When I wrote my first version of Haunted, my editor rejected it because she said that I was missing from the story. I knew what she meant. I had written a technically workable tale, but it didn’t have a heart. Mostly because I was trying to shield myself from being truly involved with my characters, which, if you’re writing fiction, is ridiculous. But many times, if you’re writing fiction, being involved with your characters fricking hurts. I was ducking the pain of that. (Coward.) And she called me on it.
So I rewrote the book, put my heart back into it, and she approved the final version. Then she told me to submit it to the New York houses. But that’s a different story.
The point is, I have no story if I don’t have the essential feelings of my characters fueling the entire book, and my shortcut for getting those essential feelings is music. I think I’ve mentioned before that everything I write has a soundtrack. It may be just one song. It may be an entire playlist. But my characters, the plot, certain scenes, entire stories, are anchored in music, because when I hear that particular song or theme, it takes me right into the universe of the book. It’s actually kind of a magical thing, but then I think music is a high form of magic.

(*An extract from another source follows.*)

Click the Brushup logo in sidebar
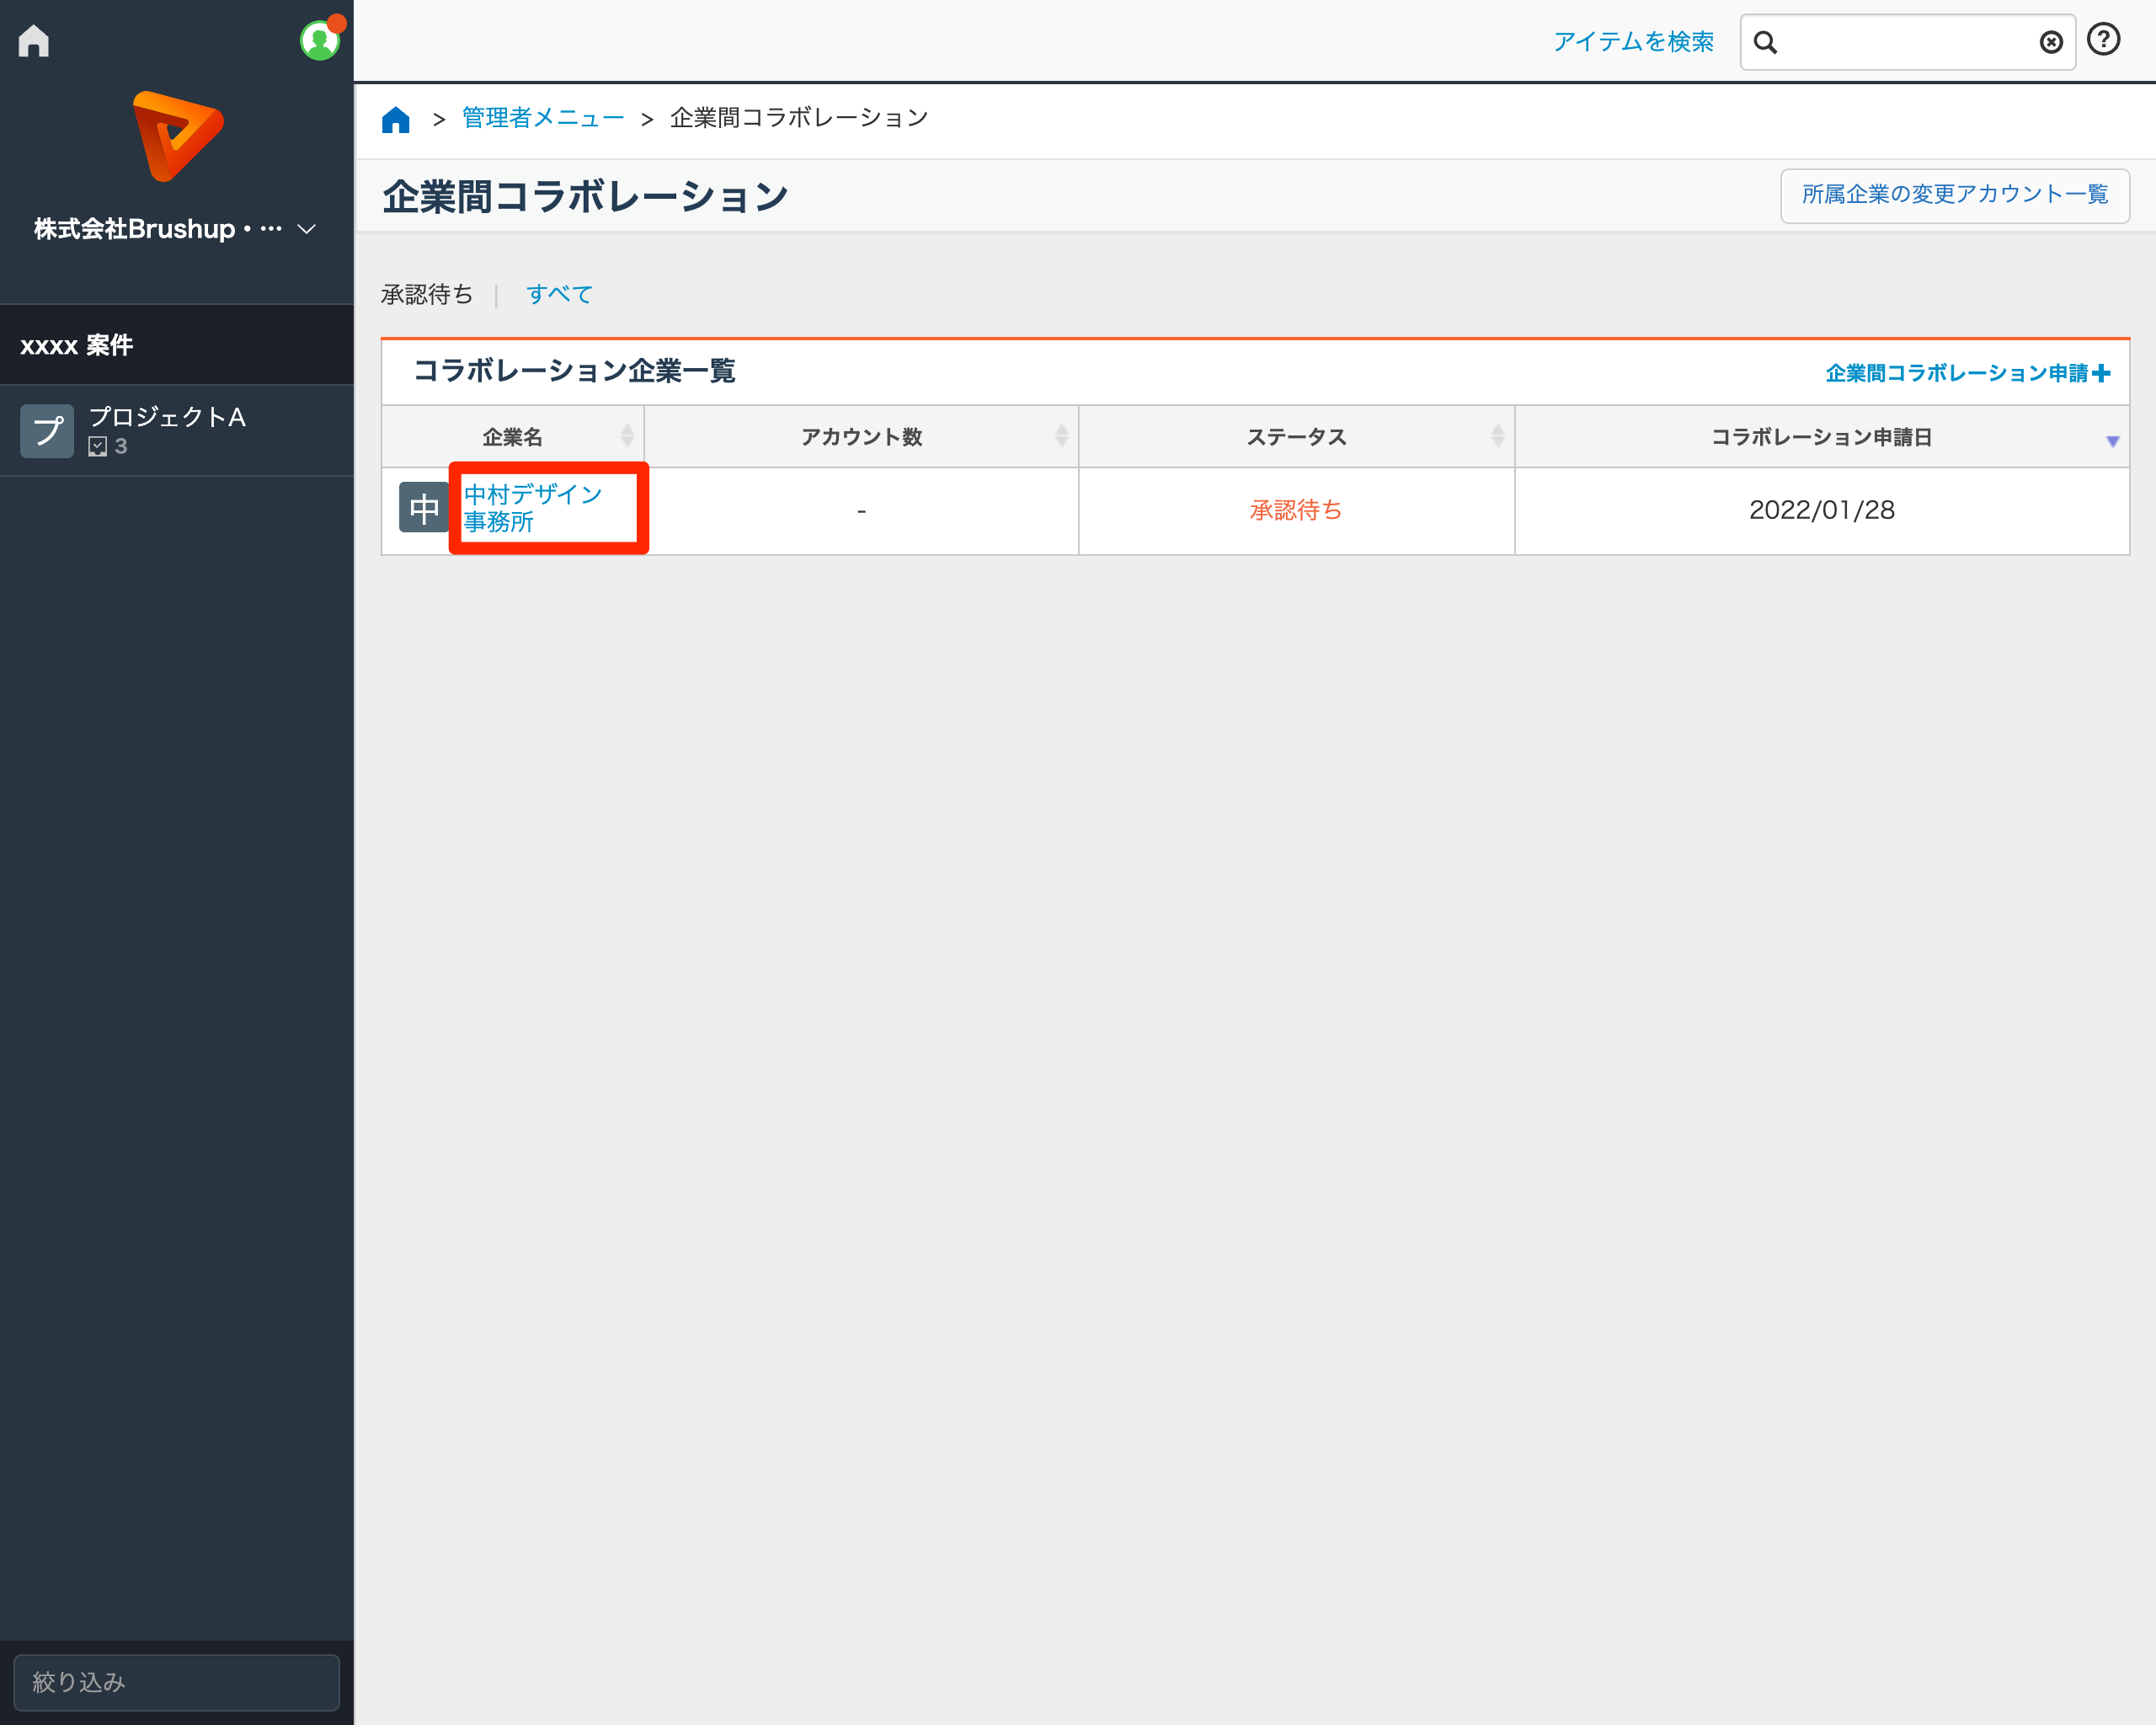The height and width of the screenshot is (1725, 2156). pyautogui.click(x=177, y=136)
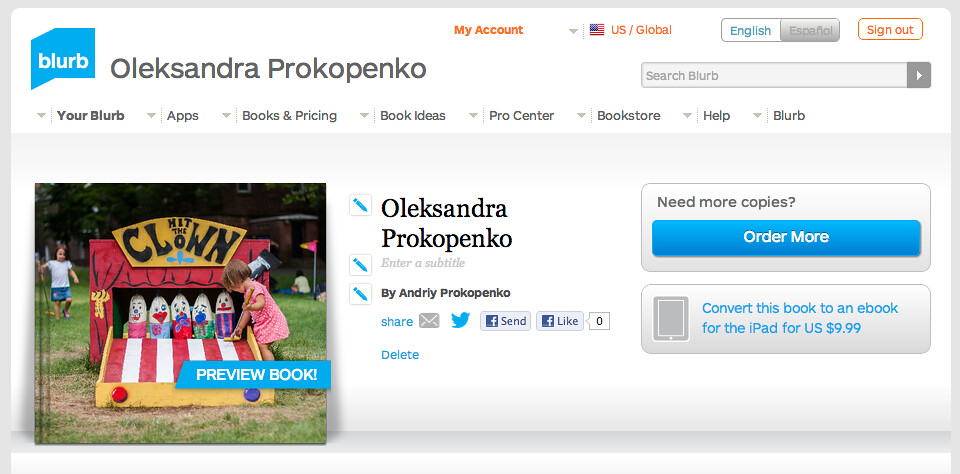Click the iPad ebook icon
This screenshot has height=474, width=960.
pos(670,318)
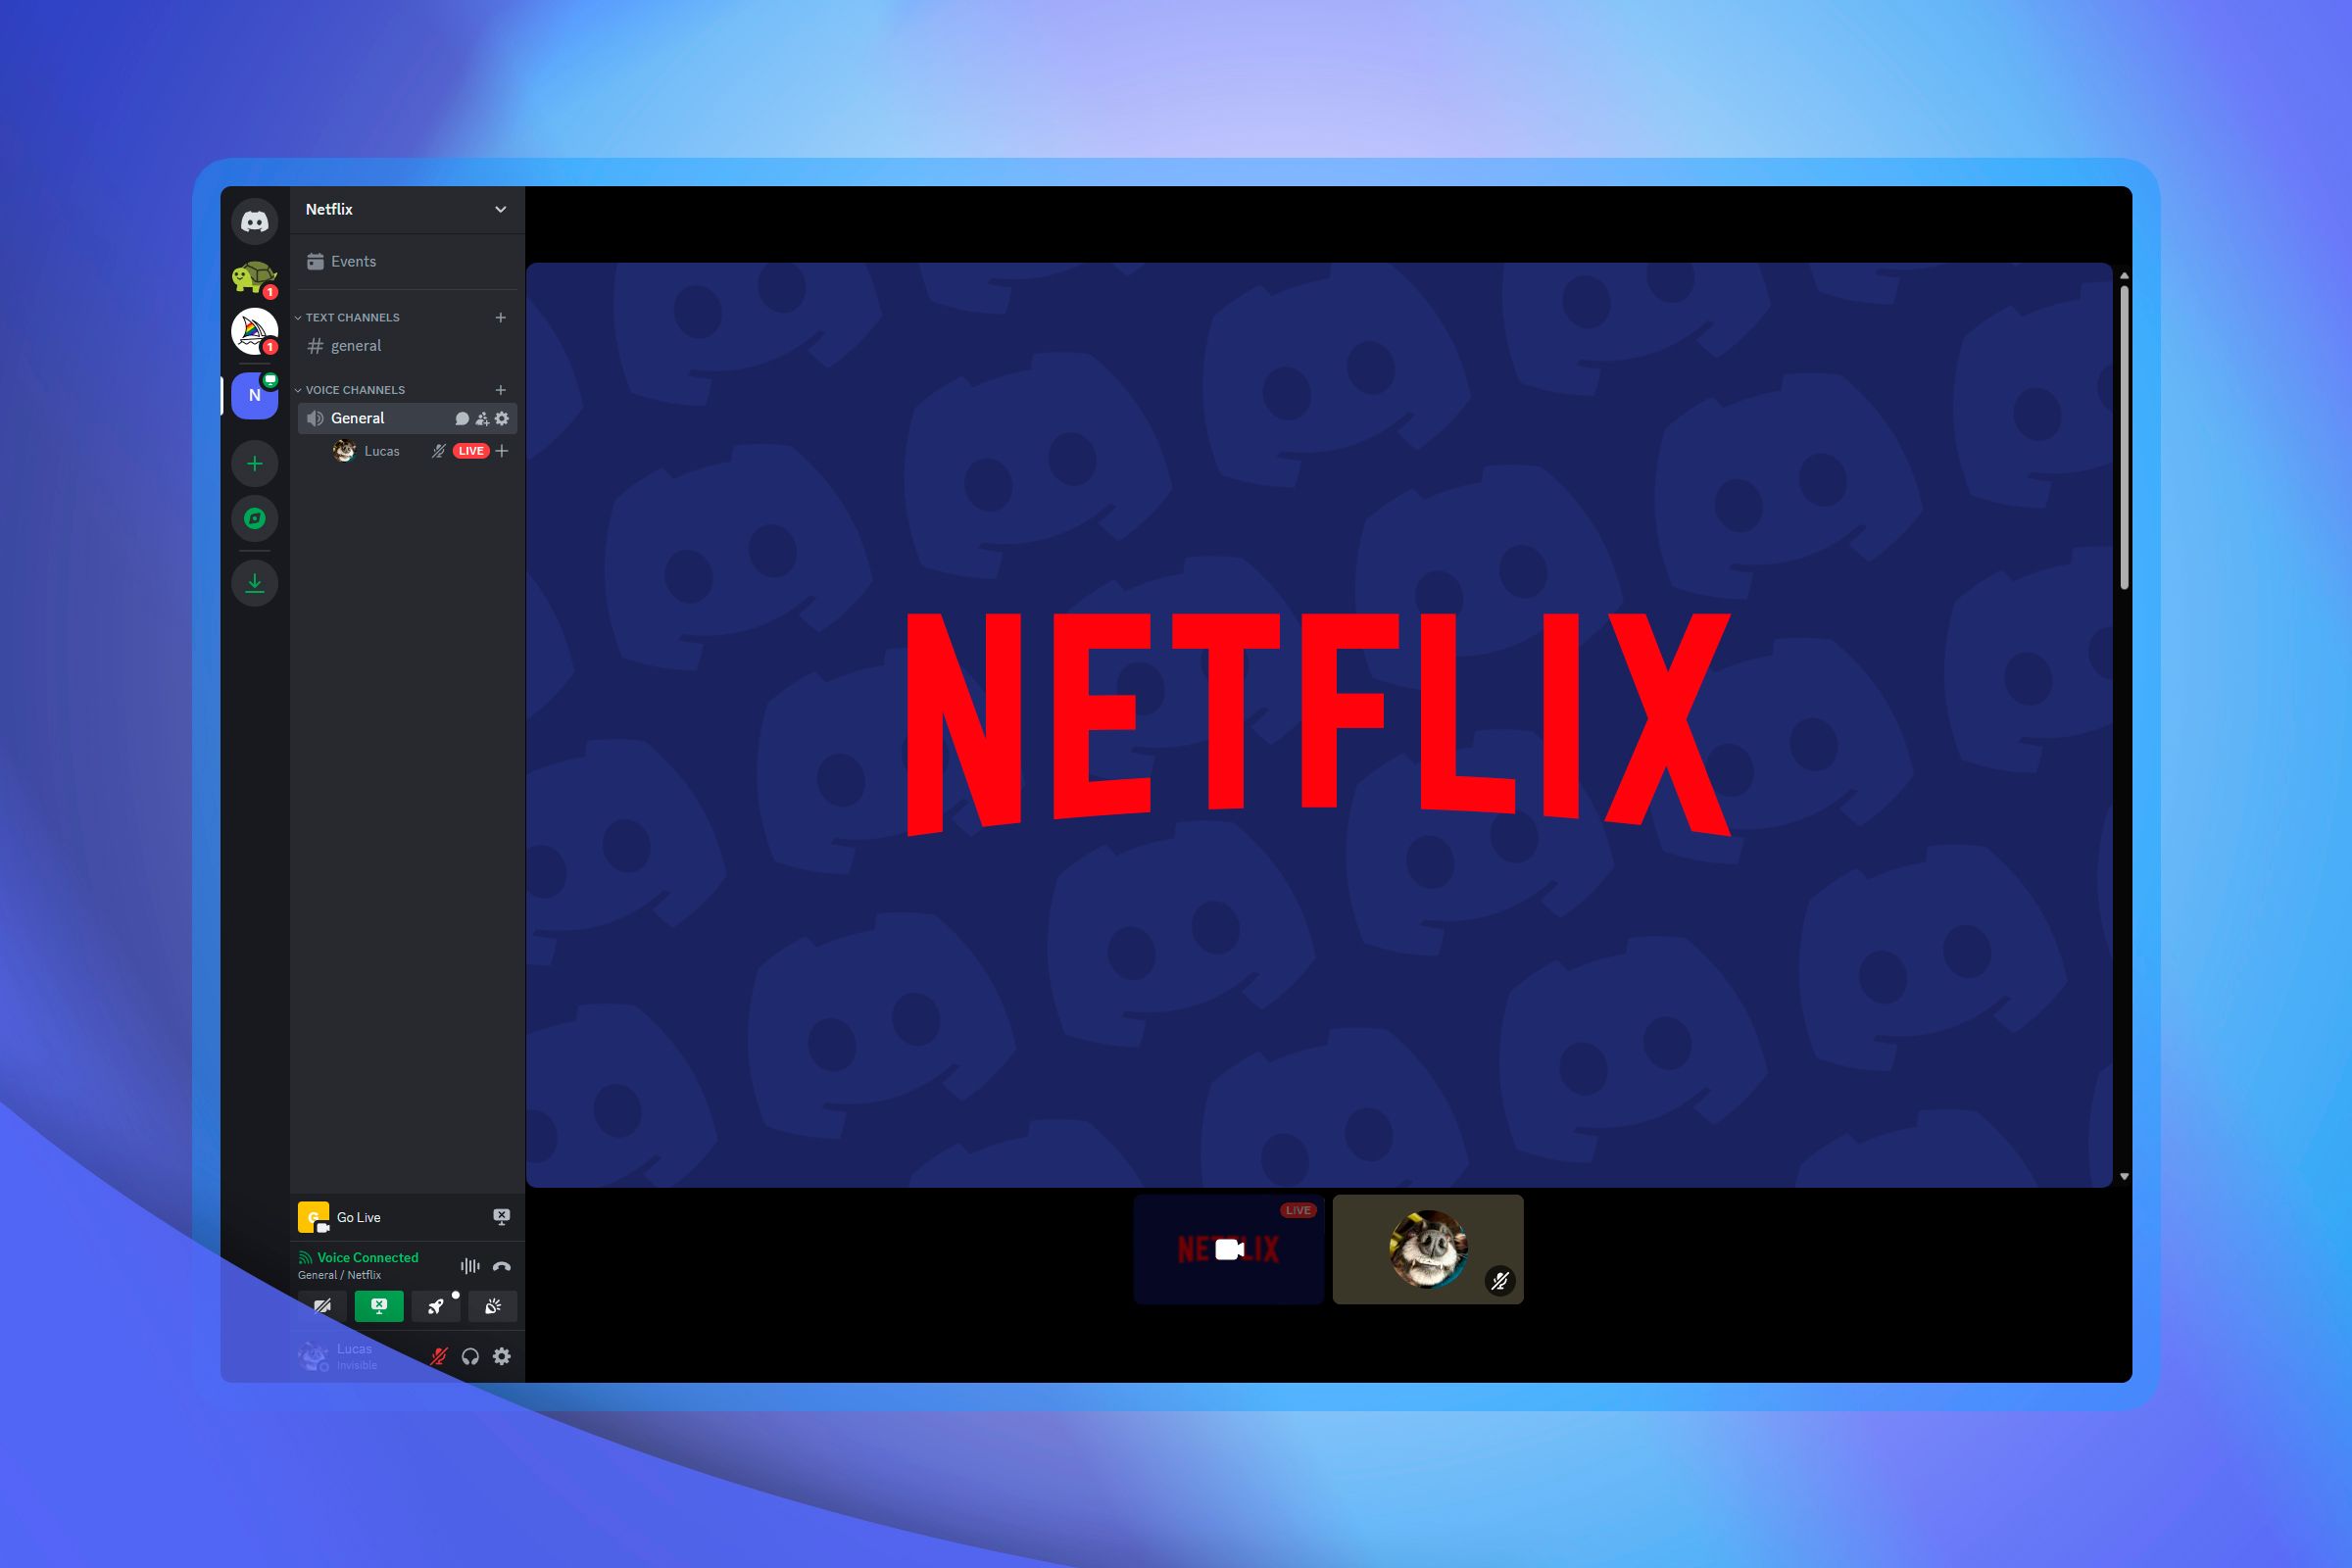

I have also discovered that I can time-travel with music. Some songs can bring back particular people, conversations, settings, and experiences like nothing else. Mentally, I can usually remember things from my past fairly well. But if you play certain songs for me, then whoa. I’m gone. And I mean gone. There are times I can remember an instance when I was listening to that song, and I can tell you who I was with, what I was wearing, where we were, how old I was—any number of details. Some of the things that come back to me are so vivid, so strong, that I can’t help feeling that if I tried hard enough, I could step back twenty or more years.
But back to writing…
Michael Penfield has a theme song. Cassie and Michael have a theme song. Jake Holdridge and Philip Corts have a whole slew of them and sometimes when one of those songs comes on the radio, I think that I really owe them at least one more story. My editor told me that and I think she’s probably right. Just waiting for right adventure for them.
As for Cassie and Michael, well, I’m still working on book seven! I’ve been listening to music and playing with scenarios, and I hope that when this one comes out, it will break everyone’s heart just a little, the way it’s currently breaking mine. Because if I can do that, then I have properly used my story’s vehicle to convey exactly what essential feelings the music was conveying to me.